Prof. Junyi Ge’s group of Materials Genome Institute has created a tunable and switchable magnetic dipole patterns in nanostructured superconductors, which shed light on the study of artificial ice systems. The research was recently published in the prestigious journal Nature Communications.
Design and manipulation of magnetic moment arrays have been at the focus of studying the interesting cooperative physical phenomena in various magnetic systems. However, long-range ordered magnetic moments are rather difficult to achieve due to the excited states arising from the relatively weak exchange interactions between the localized moments.
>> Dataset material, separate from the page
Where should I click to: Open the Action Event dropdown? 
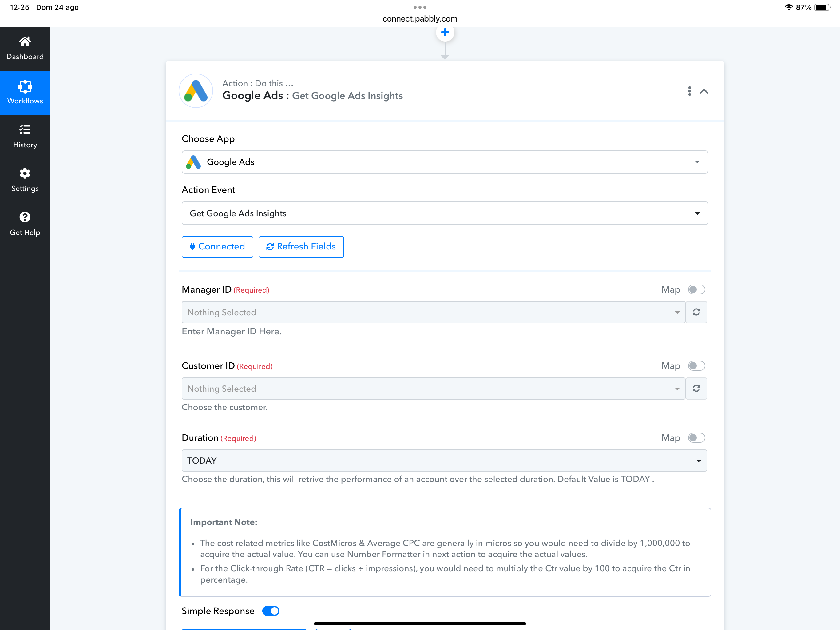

By using a nanostructured superconductor, Prof. Junyi Ge et al. investigate a perfectly ordered magnetic dipole pattern with the magnetic poles having the same distribution as the magnetic charges in an artificial spin ice. The key advantage of such a design is that the magnetic states can simply be switched on/off by applying a current flowing through nanopatterned area. Moreover, by coupling the magnetic dipoles with the pinned vortex lattice, the authors are even able to erase the positive/negative poles, resulting in a magnetic dipole pattern of only one polarity, analogous to the recently predicted vortex ice. These switchable and tunable magnetic dipole patterns open new ways for the study of exotic ordering phenomenona in magnetic systems.
The work was done with the collaboration of Prof. Victor V. Moshchalkov’s group from KU Leuven and Prof. Jacques Tempere’s group from University of Antewerp.
J.-Y. Ge et al., Nature Communications 9, 2576 (2018).